DATA SECTION:

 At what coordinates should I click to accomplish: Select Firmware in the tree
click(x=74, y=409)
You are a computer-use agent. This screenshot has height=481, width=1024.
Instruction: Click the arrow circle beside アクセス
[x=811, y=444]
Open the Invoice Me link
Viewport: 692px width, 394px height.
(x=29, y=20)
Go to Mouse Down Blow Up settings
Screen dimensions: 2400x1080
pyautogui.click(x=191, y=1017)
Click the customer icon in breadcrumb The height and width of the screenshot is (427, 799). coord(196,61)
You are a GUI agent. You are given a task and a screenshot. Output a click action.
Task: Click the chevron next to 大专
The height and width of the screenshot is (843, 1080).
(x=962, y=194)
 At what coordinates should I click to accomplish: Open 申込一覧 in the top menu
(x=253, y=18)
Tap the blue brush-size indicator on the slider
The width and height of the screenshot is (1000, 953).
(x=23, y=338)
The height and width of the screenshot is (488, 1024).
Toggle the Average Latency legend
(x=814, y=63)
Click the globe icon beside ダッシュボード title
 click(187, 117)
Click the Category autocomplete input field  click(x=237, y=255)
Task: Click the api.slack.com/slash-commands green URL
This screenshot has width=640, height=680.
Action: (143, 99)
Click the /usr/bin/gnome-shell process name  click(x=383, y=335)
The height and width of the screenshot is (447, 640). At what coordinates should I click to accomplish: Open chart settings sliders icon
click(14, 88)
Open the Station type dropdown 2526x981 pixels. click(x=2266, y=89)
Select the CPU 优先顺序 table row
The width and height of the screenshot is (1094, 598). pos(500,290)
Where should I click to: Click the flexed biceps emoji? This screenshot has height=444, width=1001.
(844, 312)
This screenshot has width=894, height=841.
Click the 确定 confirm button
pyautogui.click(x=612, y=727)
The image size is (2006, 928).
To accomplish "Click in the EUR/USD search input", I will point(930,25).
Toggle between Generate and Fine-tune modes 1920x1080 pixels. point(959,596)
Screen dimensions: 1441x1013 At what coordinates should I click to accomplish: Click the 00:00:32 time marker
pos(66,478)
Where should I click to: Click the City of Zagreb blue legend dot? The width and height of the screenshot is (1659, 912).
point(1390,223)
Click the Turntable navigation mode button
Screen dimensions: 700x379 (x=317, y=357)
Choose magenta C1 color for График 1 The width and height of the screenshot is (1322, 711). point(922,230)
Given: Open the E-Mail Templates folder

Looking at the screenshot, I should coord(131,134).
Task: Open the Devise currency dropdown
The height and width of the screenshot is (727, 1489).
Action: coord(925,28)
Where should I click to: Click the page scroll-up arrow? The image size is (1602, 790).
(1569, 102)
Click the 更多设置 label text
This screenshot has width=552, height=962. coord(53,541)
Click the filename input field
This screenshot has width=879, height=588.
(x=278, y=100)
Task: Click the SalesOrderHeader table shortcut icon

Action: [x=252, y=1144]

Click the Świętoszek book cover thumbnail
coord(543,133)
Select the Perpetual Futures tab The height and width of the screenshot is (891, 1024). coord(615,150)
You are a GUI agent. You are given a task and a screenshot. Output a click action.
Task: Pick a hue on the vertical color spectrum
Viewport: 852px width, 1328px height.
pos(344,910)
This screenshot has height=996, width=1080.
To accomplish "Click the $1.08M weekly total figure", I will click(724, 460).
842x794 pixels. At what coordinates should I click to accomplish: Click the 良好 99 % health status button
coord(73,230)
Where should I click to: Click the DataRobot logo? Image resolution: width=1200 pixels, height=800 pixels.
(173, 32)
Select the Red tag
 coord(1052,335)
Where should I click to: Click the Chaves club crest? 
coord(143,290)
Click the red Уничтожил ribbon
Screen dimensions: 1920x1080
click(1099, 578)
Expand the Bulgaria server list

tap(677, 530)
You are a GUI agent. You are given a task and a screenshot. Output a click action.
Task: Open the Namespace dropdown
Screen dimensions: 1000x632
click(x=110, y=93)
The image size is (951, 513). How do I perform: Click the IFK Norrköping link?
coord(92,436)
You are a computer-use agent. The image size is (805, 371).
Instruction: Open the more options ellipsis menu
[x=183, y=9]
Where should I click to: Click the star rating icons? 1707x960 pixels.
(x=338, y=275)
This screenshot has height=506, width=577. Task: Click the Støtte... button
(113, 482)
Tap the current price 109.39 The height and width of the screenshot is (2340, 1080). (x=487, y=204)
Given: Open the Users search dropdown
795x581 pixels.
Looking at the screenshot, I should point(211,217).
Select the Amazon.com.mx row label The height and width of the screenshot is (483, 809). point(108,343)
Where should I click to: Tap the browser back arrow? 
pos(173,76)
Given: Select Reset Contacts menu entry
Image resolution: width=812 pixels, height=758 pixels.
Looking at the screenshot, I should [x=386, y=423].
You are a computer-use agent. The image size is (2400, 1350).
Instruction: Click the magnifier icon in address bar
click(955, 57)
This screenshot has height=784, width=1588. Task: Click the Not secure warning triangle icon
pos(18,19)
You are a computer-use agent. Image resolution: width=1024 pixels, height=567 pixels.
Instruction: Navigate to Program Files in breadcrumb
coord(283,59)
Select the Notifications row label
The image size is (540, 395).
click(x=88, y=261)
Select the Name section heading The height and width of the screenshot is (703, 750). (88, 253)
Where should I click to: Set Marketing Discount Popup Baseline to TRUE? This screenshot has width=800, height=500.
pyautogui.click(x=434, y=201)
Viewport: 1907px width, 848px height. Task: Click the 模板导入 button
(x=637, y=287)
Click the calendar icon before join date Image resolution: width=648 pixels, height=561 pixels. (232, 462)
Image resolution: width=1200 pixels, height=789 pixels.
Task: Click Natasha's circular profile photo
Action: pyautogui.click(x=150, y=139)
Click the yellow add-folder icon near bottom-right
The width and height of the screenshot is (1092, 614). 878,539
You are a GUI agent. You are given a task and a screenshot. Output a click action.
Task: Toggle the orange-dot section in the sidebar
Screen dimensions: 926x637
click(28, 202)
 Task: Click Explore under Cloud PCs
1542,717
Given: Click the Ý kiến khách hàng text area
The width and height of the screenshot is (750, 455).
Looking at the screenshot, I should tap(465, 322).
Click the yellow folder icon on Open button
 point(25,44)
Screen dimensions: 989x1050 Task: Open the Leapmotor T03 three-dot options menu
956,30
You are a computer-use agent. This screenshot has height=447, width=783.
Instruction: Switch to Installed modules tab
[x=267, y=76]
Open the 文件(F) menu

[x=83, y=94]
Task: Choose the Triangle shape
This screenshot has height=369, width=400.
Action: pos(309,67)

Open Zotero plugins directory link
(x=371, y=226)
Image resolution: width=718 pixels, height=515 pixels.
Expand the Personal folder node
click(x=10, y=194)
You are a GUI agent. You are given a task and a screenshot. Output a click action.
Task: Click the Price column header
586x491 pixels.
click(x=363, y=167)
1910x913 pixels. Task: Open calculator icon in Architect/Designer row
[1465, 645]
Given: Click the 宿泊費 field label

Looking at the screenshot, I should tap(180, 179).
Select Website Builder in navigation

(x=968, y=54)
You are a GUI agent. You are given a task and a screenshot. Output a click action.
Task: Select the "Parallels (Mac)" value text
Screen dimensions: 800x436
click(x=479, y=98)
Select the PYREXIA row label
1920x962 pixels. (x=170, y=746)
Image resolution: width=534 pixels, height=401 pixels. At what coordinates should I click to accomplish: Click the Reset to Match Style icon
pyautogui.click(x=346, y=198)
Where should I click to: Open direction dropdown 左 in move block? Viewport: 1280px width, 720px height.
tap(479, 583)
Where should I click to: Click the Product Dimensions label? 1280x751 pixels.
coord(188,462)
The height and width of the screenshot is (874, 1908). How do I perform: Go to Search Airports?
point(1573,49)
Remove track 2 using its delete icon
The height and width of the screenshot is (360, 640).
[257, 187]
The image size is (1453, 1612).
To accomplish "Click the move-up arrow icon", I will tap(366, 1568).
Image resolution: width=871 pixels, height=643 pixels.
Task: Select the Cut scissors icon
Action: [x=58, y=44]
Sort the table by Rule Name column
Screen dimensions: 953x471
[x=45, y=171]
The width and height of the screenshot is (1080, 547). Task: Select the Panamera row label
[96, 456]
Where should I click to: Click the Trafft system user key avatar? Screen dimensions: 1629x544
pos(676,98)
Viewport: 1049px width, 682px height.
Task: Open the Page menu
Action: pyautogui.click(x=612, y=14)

WORK TO COMPLETE:
Determine how many lines of the listing above include the word "Choose", and report that number only.

EXERCISE OUTPUT:
2